Seems a bit unfair to people who may live down the road and not get in then have to travel to some other school.

peegeeweegee · 12/01/2007 14:38

Thanks frogs!
We are only looking at LEA schools, so perhaps it is not going to be as much of a lottery as non-LEA schools.

Nonetheless, our comfort zone of living near good schools (our first preference schools) appears to have gone.

Judy1234 · 12/01/2007 15:57

I wonder if people are trying to get out house purchases as we speak because they're paying £10k more because of the previous advantage of living near etc

TheDullWitch · 12/01/2007 16:01

Haberdashers as an elaborate system of catchment areas and IQ bandings. There is an inner catchment area around the school. But for some other places anyone within three miles can apply, but with 3,000 entrants for 120 places, they might as well issue lottery tickets.

summer111 · 12/01/2007 16:21

Woohoo, I think you might be right Rustybear and our dilema has been solved!

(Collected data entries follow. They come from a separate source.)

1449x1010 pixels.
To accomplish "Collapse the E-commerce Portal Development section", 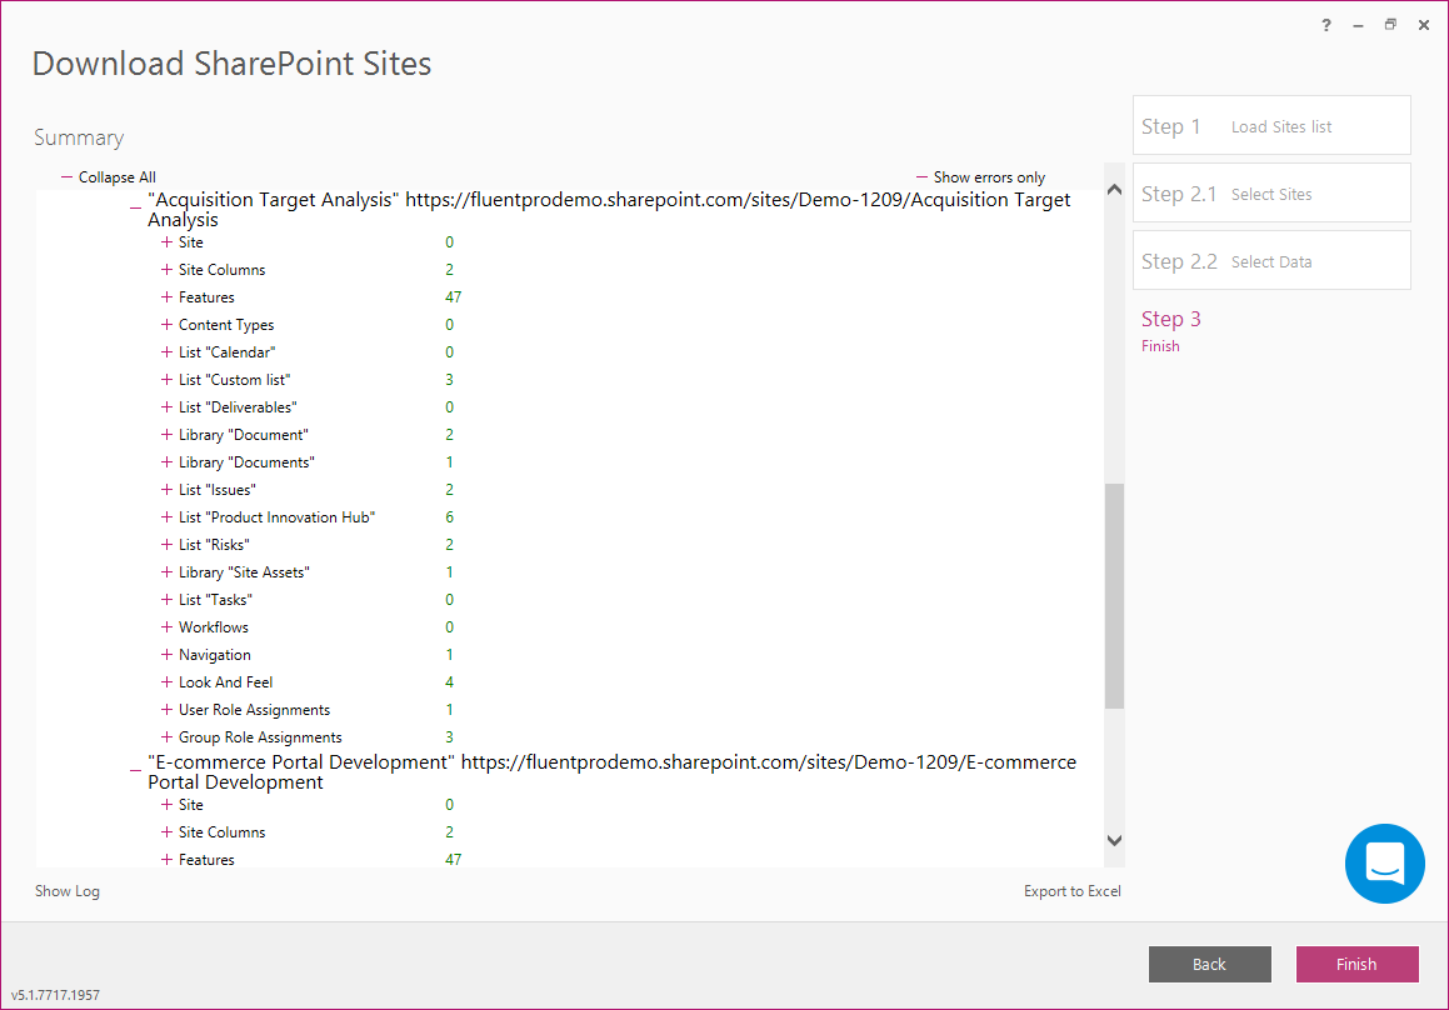I will point(134,767).
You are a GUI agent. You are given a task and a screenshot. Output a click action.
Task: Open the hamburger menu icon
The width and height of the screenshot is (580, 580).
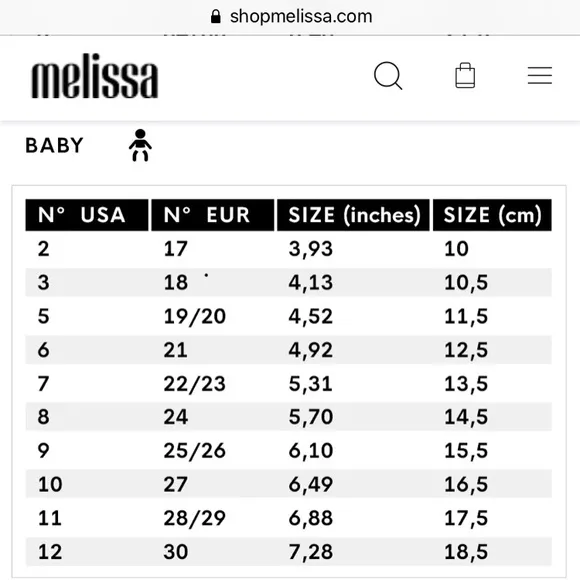coord(540,75)
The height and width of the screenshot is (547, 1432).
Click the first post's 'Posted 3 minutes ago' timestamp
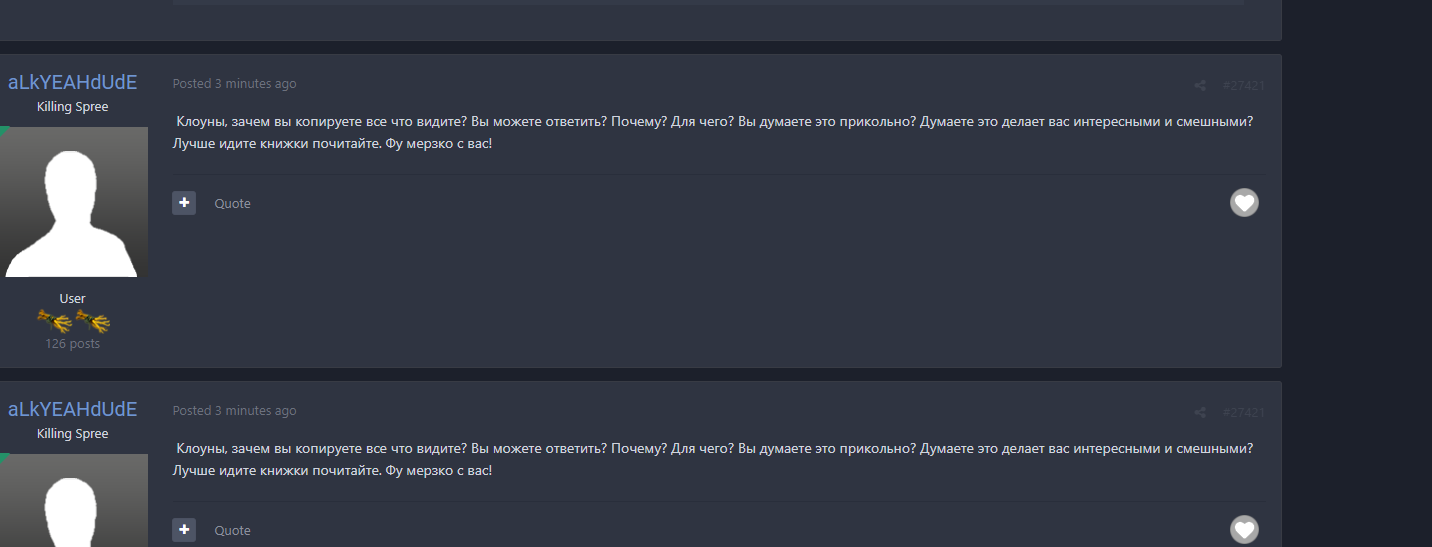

UnquietDad · 12/01/2007 16:24

Why is Haberdashers' Boys bottom of the Herts league tables ?? Surely some oddity of data collection. They can't really have got 1%.

Judy1234 · 12/01/2007 16:57

There's something very strange about those GCSE league tables yesterday, weird. Some kind of labour fixing going on. I would ignore those ones and go by the standard A level ones issued each summer. Anyone who knows anything much about schools knows many of the rankings are ludicrously wrong.

Dinosaur · 12/01/2007 17:00

Frogs, I am going to be so piggy-backing off your knowledge as our respective 7-year olds approach secondary school age...

UnquietDad · 12/01/2007 17:16

I would - except that, where we are, only a minority of schools have 6th forms and do A-Levels. (Thanks, Labour government and council of 1970s. Nice of you to ruin our lives.) The only schools with sixth-forms in S. Yorks are in the only area which used to be under Tory control. Oh, WHAT a coincidence. I think not.

The school DD and DS will go to if we stay where we are isn't one of them. So A-Level league tables are not much good to me!

We are supposed to be pathetically grateful for the fact that the Trots Of Town Hall deigned to spare those from the axe, and we are all expected to schlepp our kids over to the south-west of the city if we want them to be qualified to do anything more intellectually challenging than frying onions. Or move to a "good" area where house prices start at £300K.